Given two distinct lists of strings list1 and list2, the task is to identify strings that appear in both lists and amongst those, determine those that have the smallest sum of their indices in their respective lists. This value, the index sum, is calculated by adding the position of the string in list1 to its position in list2. The solution should include all strings that are found in both lists and tie for the smallest index sum. The output does not require a specific order for the result strings.

Examples

Example 1

Input:

list1 = ["Shogun","Tapioca Express","Burger King","KFC"], list2 = ["Piatti","The Grill at Torrey Pines","Hungry Hunter Steakhouse","Shogun"]

Output:

["Shogun"]

Explanation:

The only common string is "Shogun".

Example 2

Input:

list1 = ["Shogun","Tapioca Express","Burger King","KFC"], list2 = ["KFC","Shogun","Burger King"]

Output:

["Shogun"]

Explanation:

The common string with the least index sum is "Shogun" with index sum = (0 + 1) = 1.

Example 3

Input:

list1 = ["happy","sad","good"], list2 = ["sad","happy","good"]

Output:

["sad","happy"]

Explanation:

There are three common strings:
"happy" with index sum = (0 + 1) = 1.
"sad" with index sum = (1 + 0) = 1.
"good" with index sum = (2 + 2) = 4.
The strings with the least index sum are "sad" and "happy".

Constraints

• 1 <= list1.length, list2.length <= 1000
• 1 <= list1[i].length, list2[i].length <= 30
• list1[i] and list2[i] consist of spaces ' ' and English letters.
• All the strings of list1 are unique.
• All the strings of list2 are unique.
• There is at least a common string between list1 and list2.

Approach and Intuition

The challenge involves two main tasks:

1. Identifying strings that are common in both lists.
2. Among the common strings, determining those that have the smallest index-sum (sum of the positions in their respective lists).

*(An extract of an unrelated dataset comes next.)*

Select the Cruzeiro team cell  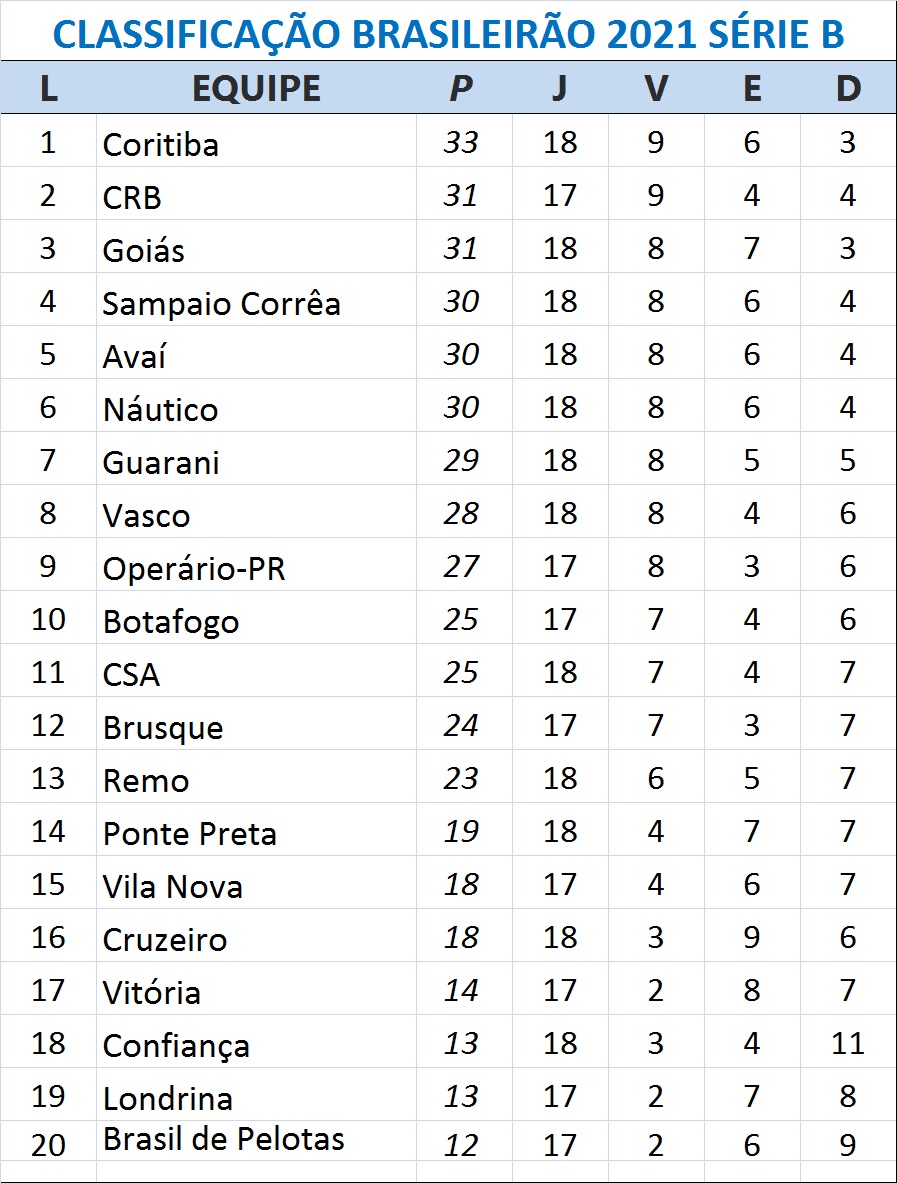tap(165, 940)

• First, one intuitive approach is to utilize a hash map to keep track of each string's index in one list. This aids in quick lookup when iterating through the second list to find common strings.

• For every string that is found in both lists:

  • Compute the index sum.
  • If it's the smallest encountered so far, update the smallest sum and reset the list of results.
  • If it matches the current smallest sum, add it to the list of results.

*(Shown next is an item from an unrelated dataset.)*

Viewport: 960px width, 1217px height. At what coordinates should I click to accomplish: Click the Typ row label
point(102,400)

• Processing power and memory are both utilized efficiently with hash maps, especially considering the constraints of a maximum of 1000 elements per list and maximum string length of 30.

The approach's efficiency comes from avoiding a direct O(n*m) complexity you would get from directly comparing each element of one list to every element of another, by utilizing memory to store and quickly lookup index information. Given the constraints, the use of additional memory in this way is acceptable and indeed optimal for this problem. This method ensures that each list is iterated over at most once or twice, thus making the time complexity effectively O(n + m), where n and m are the lengths of list1 and list2 respectively.

Solutions

public class Solution {
    public String[] commonFavorites(String[] favorites1, String[] favorites2) {
        HashMap<String, Integer> indexMap = new HashMap<>();
        for (int i = 0; i < favorites1.length; i++)
            indexMap.put(favorites1[i], i);
        List<String> result = new ArrayList<>();
        int leastIndexSum = Integer.MAX_VALUE, currentSum;
        for (int j = 0; j < favorites2.length && j <= leastIndexSum; j++) {
            if (indexMap.containsKey(favorites2[j])) {
                currentSum = j + indexMap.get(favorites2[j]);
                if (currentSum < leastIndexSum) {
                    result.clear();
                    result.add(favorites2[j]);
                    leastIndexSum = currentSum;
                } else if (currentSum == leastIndexSum)
                    result.add(favorites2[j]);
            }
        }
        return result.toArray(new String[result.size()]);
    }
}